**TASK BRIEF:** Nothing in the data may be altered; copy it all exactly.

**EXERCISE MATERIALS:**
· · · · · · ·

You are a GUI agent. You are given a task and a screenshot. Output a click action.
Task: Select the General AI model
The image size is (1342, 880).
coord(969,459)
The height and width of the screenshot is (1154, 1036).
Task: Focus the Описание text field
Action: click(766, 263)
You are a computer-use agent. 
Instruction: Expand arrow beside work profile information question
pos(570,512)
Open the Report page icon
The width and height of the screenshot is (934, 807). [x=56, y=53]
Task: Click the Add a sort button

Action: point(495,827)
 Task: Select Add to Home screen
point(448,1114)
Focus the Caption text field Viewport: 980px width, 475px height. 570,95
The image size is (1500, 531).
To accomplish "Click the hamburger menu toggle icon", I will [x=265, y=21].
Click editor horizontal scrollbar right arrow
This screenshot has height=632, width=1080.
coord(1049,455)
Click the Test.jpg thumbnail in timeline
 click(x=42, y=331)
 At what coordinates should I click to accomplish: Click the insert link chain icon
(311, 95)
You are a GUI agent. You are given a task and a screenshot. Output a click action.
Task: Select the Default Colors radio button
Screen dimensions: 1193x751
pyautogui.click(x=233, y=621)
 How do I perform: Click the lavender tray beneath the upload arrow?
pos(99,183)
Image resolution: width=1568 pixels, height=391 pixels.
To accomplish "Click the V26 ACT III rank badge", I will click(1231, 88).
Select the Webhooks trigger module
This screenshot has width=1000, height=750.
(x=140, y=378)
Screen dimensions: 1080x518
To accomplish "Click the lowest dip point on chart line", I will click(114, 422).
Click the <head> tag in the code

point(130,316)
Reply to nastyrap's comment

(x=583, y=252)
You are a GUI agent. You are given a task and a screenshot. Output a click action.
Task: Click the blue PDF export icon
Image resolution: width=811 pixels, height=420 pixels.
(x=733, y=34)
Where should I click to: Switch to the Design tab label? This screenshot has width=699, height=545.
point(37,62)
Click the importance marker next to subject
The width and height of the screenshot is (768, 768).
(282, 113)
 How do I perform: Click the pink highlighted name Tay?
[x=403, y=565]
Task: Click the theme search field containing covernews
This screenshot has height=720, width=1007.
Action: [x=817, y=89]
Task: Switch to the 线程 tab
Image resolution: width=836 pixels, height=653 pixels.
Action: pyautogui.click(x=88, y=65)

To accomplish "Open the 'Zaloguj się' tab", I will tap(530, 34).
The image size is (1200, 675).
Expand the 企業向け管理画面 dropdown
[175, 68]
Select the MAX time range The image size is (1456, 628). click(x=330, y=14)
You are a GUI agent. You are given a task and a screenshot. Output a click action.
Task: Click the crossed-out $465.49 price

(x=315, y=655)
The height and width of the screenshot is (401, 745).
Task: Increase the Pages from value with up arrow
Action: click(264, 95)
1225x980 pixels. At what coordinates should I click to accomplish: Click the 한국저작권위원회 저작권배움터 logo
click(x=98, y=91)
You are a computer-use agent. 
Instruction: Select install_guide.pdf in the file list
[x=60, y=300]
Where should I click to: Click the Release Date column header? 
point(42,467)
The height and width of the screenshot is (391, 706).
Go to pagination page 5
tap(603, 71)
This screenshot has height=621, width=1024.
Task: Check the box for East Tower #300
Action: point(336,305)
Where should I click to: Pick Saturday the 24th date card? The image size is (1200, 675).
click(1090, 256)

· · · · · · ·

**SOLUTION TO THIS EXERCISE:**
You are a GUI agent. You are given a task and a screenshot. Output a click action.
Task: Select the General AI model
The image size is (1342, 880).
coord(969,459)
The height and width of the screenshot is (1154, 1036).
Task: Focus the Описание text field
Action: click(766, 263)
You are a computer-use agent. 
Instruction: Expand arrow beside work profile information question
pos(570,512)
Open the Report page icon
The width and height of the screenshot is (934, 807). [x=56, y=53]
Task: Click the Add a sort button

Action: point(495,827)
 Task: Select Add to Home screen
point(448,1114)
Focus the Caption text field Viewport: 980px width, 475px height. 570,95
The image size is (1500, 531).
To accomplish "Click the hamburger menu toggle icon", I will [x=265, y=21].
Click editor horizontal scrollbar right arrow
This screenshot has height=632, width=1080.
coord(1049,455)
Click the Test.jpg thumbnail in timeline
 click(x=42, y=331)
 At what coordinates should I click to accomplish: Click the insert link chain icon
(311, 95)
You are a GUI agent. You are given a task and a screenshot. Output a click action.
Task: Select the Default Colors radio button
Screen dimensions: 1193x751
pyautogui.click(x=233, y=621)
 How do I perform: Click the lavender tray beneath the upload arrow?
pos(99,183)
Image resolution: width=1568 pixels, height=391 pixels.
To accomplish "Click the V26 ACT III rank badge", I will click(1231, 88).
Select the Webhooks trigger module
This screenshot has width=1000, height=750.
(x=140, y=378)
Screen dimensions: 1080x518
To accomplish "Click the lowest dip point on chart line", I will click(114, 422).
Click the <head> tag in the code

point(130,316)
Reply to nastyrap's comment

(x=583, y=252)
You are a GUI agent. You are given a task and a screenshot. Output a click action.
Task: Click the blue PDF export icon
Image resolution: width=811 pixels, height=420 pixels.
(x=733, y=34)
Where should I click to: Switch to the Design tab label? This screenshot has width=699, height=545.
point(37,62)
Click the importance marker next to subject
The width and height of the screenshot is (768, 768).
(282, 113)
 How do I perform: Click the pink highlighted name Tay?
[x=403, y=565]
Task: Click the theme search field containing covernews
This screenshot has height=720, width=1007.
Action: [x=817, y=89]
Task: Switch to the 线程 tab
Image resolution: width=836 pixels, height=653 pixels.
Action: pyautogui.click(x=88, y=65)

To accomplish "Open the 'Zaloguj się' tab", I will tap(530, 34).
The image size is (1200, 675).
Expand the 企業向け管理画面 dropdown
[175, 68]
Select the MAX time range The image size is (1456, 628). click(x=330, y=14)
You are a GUI agent. You are given a task and a screenshot. Output a click action.
Task: Click the crossed-out $465.49 price

(x=315, y=655)
The height and width of the screenshot is (401, 745).
Task: Increase the Pages from value with up arrow
Action: click(264, 95)
1225x980 pixels. At what coordinates should I click to accomplish: Click the 한국저작권위원회 저작권배움터 logo
click(x=98, y=91)
You are a computer-use agent. 
Instruction: Select install_guide.pdf in the file list
[x=60, y=300]
Where should I click to: Click the Release Date column header? 
point(42,467)
The height and width of the screenshot is (391, 706).
Go to pagination page 5
tap(603, 71)
This screenshot has height=621, width=1024.
Task: Check the box for East Tower #300
Action: point(336,305)
Where should I click to: Pick Saturday the 24th date card? The image size is (1200, 675).
click(1090, 256)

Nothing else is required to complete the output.